Stress ist vielschichtig. Er kann krank machen, etwa Lärm bedingter Stress oder – wenn er mit positiven Aspekten verbunden wird – dafür sorgen, dass man über sich hinauswächst, bei der Arbeit beispielsweise.

Wer ist heutzutage eigentlich nicht im Stress?

Ich habe manchmal den Eindruck, je abgehetzter wir sind und je voller der Terminkalender, desto bedeutender kommen wir uns vor, aber warum ist das so? Was bringt uns zu der Annahme, Zeitmangel mache besonders eingespannte Mitmenschen interessanter als diejenigen, die nicht ganz so viel vor haben und sich auch mal eine Pause, einen freien Platz im Terminplaner gönnen? Ich beobachte dieses Phänomen nun schon seit geraumer Zeit. Aber es will mir einfach nicht einleuchten.

Über zu viel Zeit zu verfügen, kann ebenfalls zu negativem Stress führen. Es kommt immer darauf an, was wir mit der jeweiligen Situation verbinden. So empfinden manche das Nichtstun über einen längeren Zeitraum als einen Urlaub als stressig. Die meisten von uns brauchen eine Aufgabe. Den ganzen Tag „nur“ herumzusitzen, macht unzufrieden. Was fehlt, ist die Herausforderung, das Erfolgserlebnis. Wir fühlen uns nicht ausgelastet, schlafen schlecht und haben nichts zu erzählen.

Auf etwas zu warten kann ebenfalls mit großem Stress verbunden sein. Man wird kribbelig und tigert im Zimmer hin und her.

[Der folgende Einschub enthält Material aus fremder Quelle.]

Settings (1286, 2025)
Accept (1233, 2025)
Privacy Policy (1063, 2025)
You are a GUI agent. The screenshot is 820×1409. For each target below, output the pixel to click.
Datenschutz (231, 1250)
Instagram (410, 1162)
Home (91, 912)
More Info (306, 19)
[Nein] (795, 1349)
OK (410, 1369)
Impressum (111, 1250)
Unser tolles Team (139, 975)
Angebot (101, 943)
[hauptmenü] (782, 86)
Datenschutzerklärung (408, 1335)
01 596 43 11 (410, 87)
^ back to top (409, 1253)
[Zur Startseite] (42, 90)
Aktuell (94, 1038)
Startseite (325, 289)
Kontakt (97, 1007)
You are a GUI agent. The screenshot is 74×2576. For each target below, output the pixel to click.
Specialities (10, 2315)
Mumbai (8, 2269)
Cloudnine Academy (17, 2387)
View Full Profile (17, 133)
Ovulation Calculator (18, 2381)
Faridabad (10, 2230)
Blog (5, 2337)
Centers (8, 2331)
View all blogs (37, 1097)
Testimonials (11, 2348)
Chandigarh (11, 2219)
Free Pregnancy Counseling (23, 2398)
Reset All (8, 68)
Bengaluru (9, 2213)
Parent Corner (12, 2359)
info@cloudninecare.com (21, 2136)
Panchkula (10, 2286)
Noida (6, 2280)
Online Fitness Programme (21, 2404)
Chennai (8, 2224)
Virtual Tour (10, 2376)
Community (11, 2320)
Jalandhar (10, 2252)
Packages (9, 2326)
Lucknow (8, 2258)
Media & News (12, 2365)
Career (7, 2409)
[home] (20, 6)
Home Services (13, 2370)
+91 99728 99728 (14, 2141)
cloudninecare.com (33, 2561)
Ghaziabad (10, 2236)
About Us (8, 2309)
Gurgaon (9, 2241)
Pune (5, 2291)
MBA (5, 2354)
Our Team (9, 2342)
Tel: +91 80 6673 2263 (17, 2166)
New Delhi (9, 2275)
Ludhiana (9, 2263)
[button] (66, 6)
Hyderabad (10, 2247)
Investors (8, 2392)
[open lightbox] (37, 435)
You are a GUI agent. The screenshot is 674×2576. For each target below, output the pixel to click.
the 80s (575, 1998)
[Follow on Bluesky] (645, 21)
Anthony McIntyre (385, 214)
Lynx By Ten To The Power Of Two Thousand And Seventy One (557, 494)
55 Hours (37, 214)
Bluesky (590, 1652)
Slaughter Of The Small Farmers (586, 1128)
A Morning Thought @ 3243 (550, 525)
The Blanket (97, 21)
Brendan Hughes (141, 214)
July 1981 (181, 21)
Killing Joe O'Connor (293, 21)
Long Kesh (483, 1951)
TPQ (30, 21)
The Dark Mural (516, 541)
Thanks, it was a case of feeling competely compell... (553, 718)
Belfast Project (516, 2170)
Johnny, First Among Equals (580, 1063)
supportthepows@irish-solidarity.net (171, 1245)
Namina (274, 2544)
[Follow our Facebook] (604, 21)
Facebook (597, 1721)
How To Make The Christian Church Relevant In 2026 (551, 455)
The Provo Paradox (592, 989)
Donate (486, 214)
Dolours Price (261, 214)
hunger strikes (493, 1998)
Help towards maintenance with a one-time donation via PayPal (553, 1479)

Ärger, der über einen längeren Zeitraum andauert, zum Beispiel mit Nachbarn, ist der pure negative Stress und auch dieser kann krank machen.

Dagegen erzeugt ein neues Projekt, auf das man sich freut und in das man all seine Fähigkeiten, Erfahrungen, sein Wissen, seine Energie hineinsteckt, positiven Stress. Ob beruflich oder privat, solange Sie sich dabei wohlfühlen, werden Sie jede Schwierigkeit als Herausforderung sehen und diese sicher bewältigen.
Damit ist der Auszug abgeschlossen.